Aussie tourist refused entry to the UK because of travel notes in diary
AN AUSTRALIAN tourist says she was sent packing from the United Kingdom after her diary was used as evidence against her.
AN AUSTRALIAN woman on a European holiday says she was refused entry to the UK after a British immigration official misinterpreted a page from her personal diary as evidence she was actually seeking illegal work.
Melbourne artist Jody Cleaver, 31, was heading to the Yorkshire city of Leeds to stay with a friend for a month in the midst of her five-month travels through Europe, Fairfax reported.
She was carrying with her a diary of hand-scrawled notes about her travels, including a to-do list that included booking flights and researching museums.
She also wrote about plans to obtain a visa for the Schengen Area and noted Spain, Italy or France as possible options to find long-term work. Ms Cleaver said she wrote nothing in the diary about the UK, where she intended to stay with a friend for just a month before meeting her mother in Paris.
But upon arriving at London’s Stansted Airport, the Australian was interrogated and incarcerated overnight.
She was then sent packing from the UK after an immigration official said her diary contained evidence that she was, in fact, planning to live and work in the UK illegally.
“They thought I would want to work there ... They asked if I had printed CVs in my bag. Like it was 1992,” Ms Cleaver said on Facebook after she was sent back to Rome.
The traveller, who works as a freelance artist, admitted she didn’t have a return flight out of the UK, which made her “a touch too casual for the UK”.
“However they told me even with transport out I needed more incentive to return to Australia so even with it I would have been denied. (The immigration officer) said I would need a signed work contract with dates’ of leave specified.
“Also the English of the interviewer wasn’t 100 per cent ... So he was writing incorrect information down from the start. I told him our communication wasn’t clear and he became very angry.”
Ms Cleaver told Fairfax the notes in her diary were simply a to-do list.

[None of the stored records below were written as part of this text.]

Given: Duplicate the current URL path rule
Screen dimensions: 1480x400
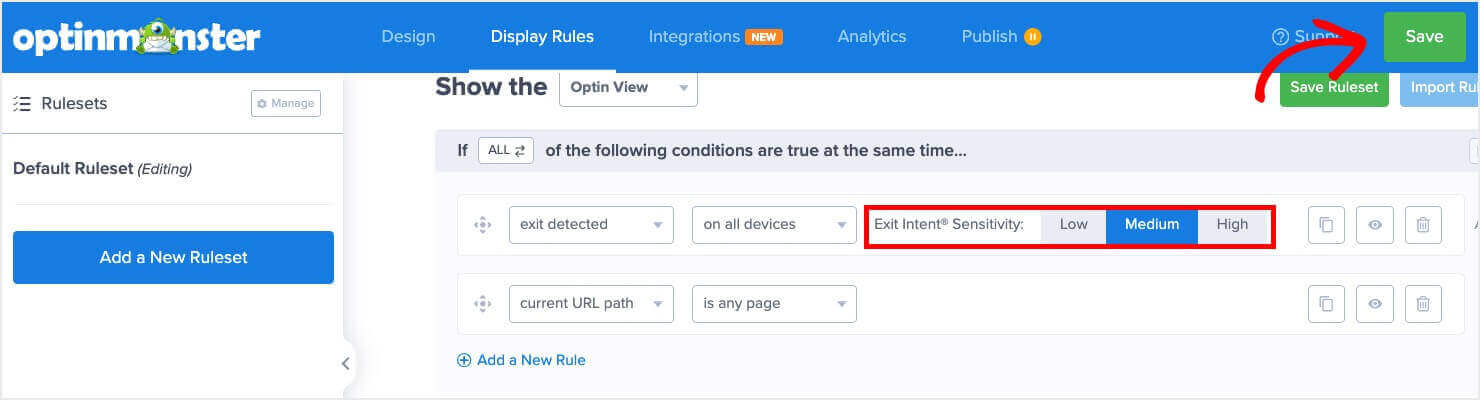Looking at the screenshot, I should pos(1326,304).
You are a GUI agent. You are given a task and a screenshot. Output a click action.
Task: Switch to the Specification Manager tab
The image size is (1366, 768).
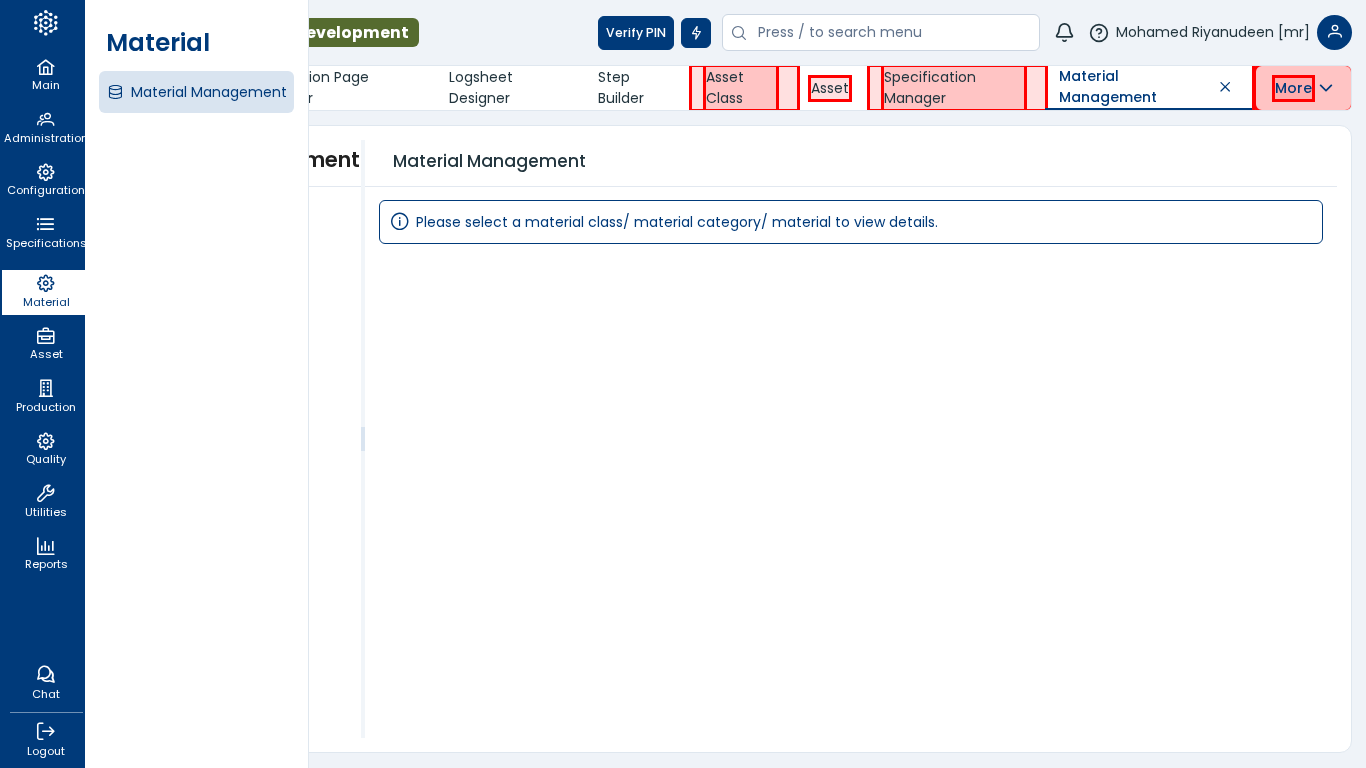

“I wrote nothing about the UK,” she said. “Yet (the immigration official) alighted on that and said, ‘You wrote long term work, meaning you’re trying to work illegally here because you haven’t written the word permit in your notebook. That means you’re looking for work without a permit’.”
The official said Ms Cleaver’s lack of permanent employment in Australia was another reason for her deportation, even though she provided evidence of her work as a freelance artist.
He also said the painting course she did in Florence “may have had something to do with working in the UK”.
According to Fairfax, in Ms Cleaver’s deportation notice, she was told: “You intend to stay with your friend ... in Leeds, and you intend to look after her dogs, help her redecorate her house in Leeds and sight-see in Leeds.
“I note you have been unable to state what you intend to see in Leeds ... I am satisfied that this does not represent the actions of a genuine visitor to the United Kingdom but rather a means to prolong your stay in the United Kingdom.”
Ms Cleaver was flown back to Rome over the weekend and described the experience as “very
Kafkaesque”.
“I did not plan to work in the UK, I just wanted to visit,” she said.
“The details of the whole process is what made it truly bizarre.”
Ms Cleaver was told she could not return to the UK for six months and would be questioned each time she attempted to re-enter the country.
A Department of Foreign Affairs and Trade spokesman told Fairfax they had “no role in relation to the sovereign decisions of other countries in relation to visa and migration matters”.